When my aunt pulled up to the entrance of the main camp building on the first day of camp, my stomach seemed to be filled with something small and winged. Maybe moths; they weren’t quite big enough to be butterflies. I had attended camp the summer before, and kept in touch with many of the friends I had made, most of whom were returning this year. But everyone changes, especially in a year filled with normal school life and friends, and I was afraid that everything would have changed too much. However, my moths were assuaged the second I walked through the doorway, as a friend I hadn’t spoken to in at least a couple months yelled “Hey!” and ran across the room to hug me. As more people arrived, it seemed as if we had never left, falling into our old friendships and creating new ones with an astounding vigor.

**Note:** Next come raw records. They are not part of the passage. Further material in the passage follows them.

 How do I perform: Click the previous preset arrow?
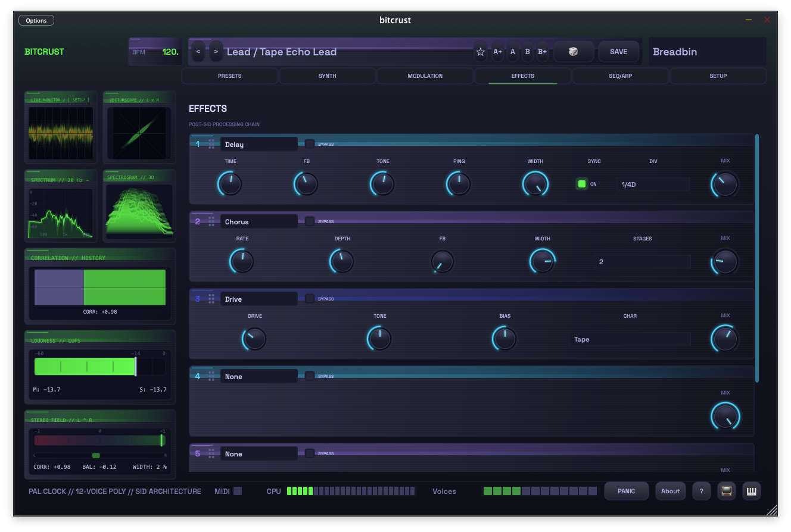click(x=198, y=52)
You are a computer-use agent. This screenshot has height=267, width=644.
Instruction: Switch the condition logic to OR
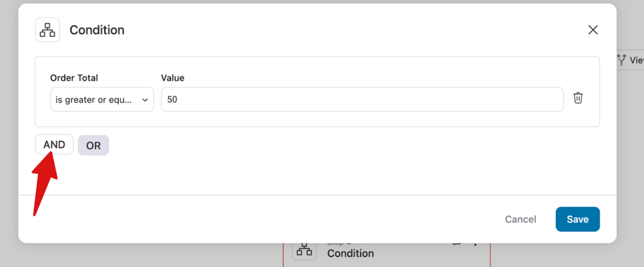pyautogui.click(x=93, y=145)
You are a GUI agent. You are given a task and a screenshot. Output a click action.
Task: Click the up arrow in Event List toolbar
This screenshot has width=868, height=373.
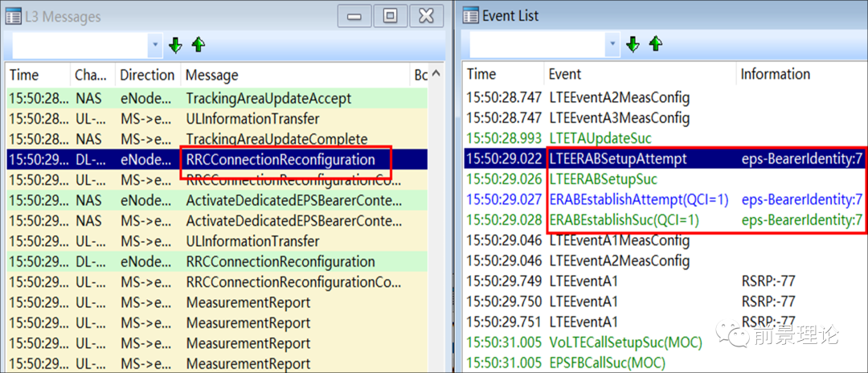coord(655,44)
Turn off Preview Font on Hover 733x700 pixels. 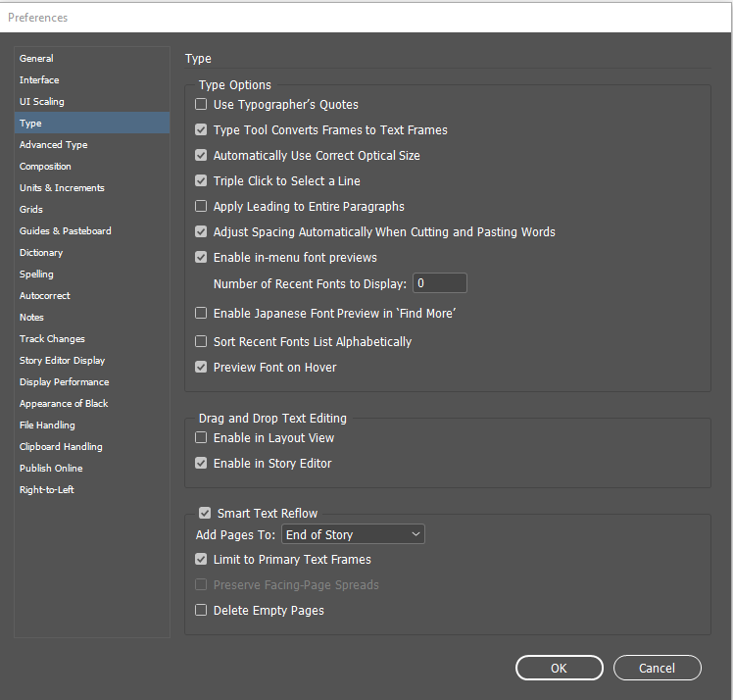(201, 368)
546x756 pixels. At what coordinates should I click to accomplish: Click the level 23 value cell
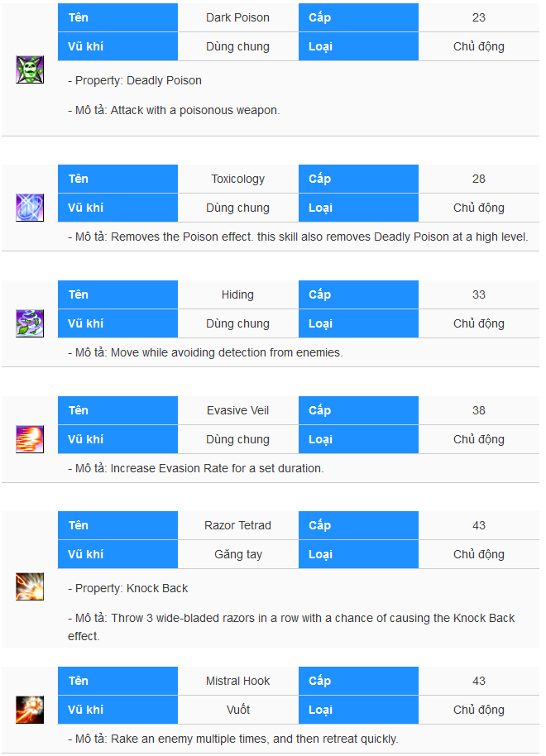pos(478,18)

It has always seemed to me as if camp takes an entire school year and compresses it into two weeks, filtering out all of the grudges and drama. Relationships form and break, people laugh and cry, but there is always an air of relaxed friendliness, an acceptance of who you are at face value. The only way I can explain it is to declare that SFAC creates its own reality, a reality separate from the rest of your life, in which you can be who you are and no one will judge you. It is a place where you spend your time having impromptu sing-alongs to the Beatles while playing pool, as well as playing cards while eating candy and smoked salmon in the middle of your dorm hallway. A place where everyone dresses in their most outrageous costumes for the Independence Day parade; something that, anywhere else, they would probably be ridiculed for. A reality in which you can spend your days doing what you enjoy with people you love, and carry the memories of throughout the rest of your life.

I know I will.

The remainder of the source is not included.